La memoria de trabajo por ejemplo, depende en buena medida de un apropiado funcionamiento hipocampal. Esta estructura del lóbulo temporal depende de la acción glutamatérgica para crear una conexión sináptica duradera ("long-term potenciation"). Esta acción glutamatérgica puede evaluarse a través de modelos como la inhibición prepulso, el cual permite apreciar la capacidad de un individuo para filtrar la información disponible a través de un estímulo (prepulso) de baja intensidad que antecede a un estímulo intenso (pulso). Los antagonistas glutamatérgicos como la fenciclidina en sujetos normales reproducen las alteraciones observadas en pacientes esquizofrénicos en este tipo de pruebas, las cuales pueden ser revertidas con el uso concomitante de antipsicóticos atípicos como clozapina y olanzapina (Bakshi et al., J Pharmacol Exp Ther 1994;271:787-94; Psychopharmacology (Berl) 1995;122:198-201).
En correlación con esos estudios experimentales, varios trabajos han mostrado diferencias en la mejoría del funcionamiento cognoscitivo de pacientes con esquizofrenia que favorecen el uso de los antipsicóticos atípicos.
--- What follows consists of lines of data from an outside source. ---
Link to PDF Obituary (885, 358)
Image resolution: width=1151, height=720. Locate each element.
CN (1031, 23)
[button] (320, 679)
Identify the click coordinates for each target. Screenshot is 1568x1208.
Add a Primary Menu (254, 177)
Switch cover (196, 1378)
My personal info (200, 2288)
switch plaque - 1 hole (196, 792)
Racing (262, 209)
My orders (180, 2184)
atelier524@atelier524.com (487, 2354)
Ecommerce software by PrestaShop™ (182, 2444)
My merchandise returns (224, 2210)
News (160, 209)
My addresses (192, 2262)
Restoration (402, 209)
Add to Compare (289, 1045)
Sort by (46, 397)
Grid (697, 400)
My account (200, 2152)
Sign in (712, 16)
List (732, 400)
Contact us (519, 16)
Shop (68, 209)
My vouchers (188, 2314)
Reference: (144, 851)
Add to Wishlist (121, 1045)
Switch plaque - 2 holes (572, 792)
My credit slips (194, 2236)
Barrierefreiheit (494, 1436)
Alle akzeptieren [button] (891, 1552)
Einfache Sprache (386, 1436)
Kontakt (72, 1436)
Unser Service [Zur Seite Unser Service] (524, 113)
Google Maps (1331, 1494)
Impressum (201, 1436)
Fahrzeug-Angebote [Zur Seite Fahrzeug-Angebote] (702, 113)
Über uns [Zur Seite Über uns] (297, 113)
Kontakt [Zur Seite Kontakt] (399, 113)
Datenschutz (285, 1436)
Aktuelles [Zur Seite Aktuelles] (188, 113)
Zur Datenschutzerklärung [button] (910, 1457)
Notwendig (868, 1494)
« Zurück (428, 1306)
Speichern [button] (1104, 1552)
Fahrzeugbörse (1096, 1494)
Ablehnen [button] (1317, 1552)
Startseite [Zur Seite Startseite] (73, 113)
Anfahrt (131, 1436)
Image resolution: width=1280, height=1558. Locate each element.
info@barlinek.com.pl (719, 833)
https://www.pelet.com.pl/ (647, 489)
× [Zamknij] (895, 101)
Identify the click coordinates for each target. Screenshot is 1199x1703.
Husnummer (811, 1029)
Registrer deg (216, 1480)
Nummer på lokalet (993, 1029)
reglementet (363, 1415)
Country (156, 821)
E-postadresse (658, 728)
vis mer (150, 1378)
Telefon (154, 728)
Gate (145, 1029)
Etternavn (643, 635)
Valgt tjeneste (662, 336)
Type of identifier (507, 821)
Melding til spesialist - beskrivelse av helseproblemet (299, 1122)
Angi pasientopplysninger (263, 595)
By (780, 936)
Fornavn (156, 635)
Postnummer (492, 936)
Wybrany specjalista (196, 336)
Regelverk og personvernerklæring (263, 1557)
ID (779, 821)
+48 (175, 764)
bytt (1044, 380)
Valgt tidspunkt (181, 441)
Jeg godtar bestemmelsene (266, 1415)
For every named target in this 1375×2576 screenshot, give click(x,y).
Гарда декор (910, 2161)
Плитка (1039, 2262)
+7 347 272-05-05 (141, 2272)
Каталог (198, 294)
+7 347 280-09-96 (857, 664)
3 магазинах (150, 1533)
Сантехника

El estudio de Purdon y colaboradores (Arch Gen Psychiatry 2000; 57:249-58), por ejemplo, mostró que el grupo de pacientes esquizofrénicos tratados con olanzapina (n=20) presentaron una mejoría significativa en el total de su funcionamiento cognoscitivo respecto a la evaluación basal (64%), en comparación con aquellos que recibieron risperidona (n=20) (16%) o haloperidol (n=15) (6%).


“Hoy en día sabemos que los antipsicóticos atípicos son considerados moléculas
psicotrópicas ya que no solamente tienen eficacia clínica a nivel de los síntomas
positivos y negativos de la esquizofrenia, sino también de los cotejos sintomáticos cognitivos, depresivos y maníacos.
Esta extensión clínico-farmacológica, los vuelve medicamentos de un amplio espectro que haría muy difícil seguir catalogándolos únicamente como antipsicóticos”.



(*)
Resumen de la conferencia ofrecida por el Dr. Jorge Tamayo, en el Simposio “Cinco años de Olanzapina: novedades en
eficacia y seguridad”, llevado a cabo durante el 8° Congreso Argentino de Psiquiatría (Buenos Aires, octubre de 2001).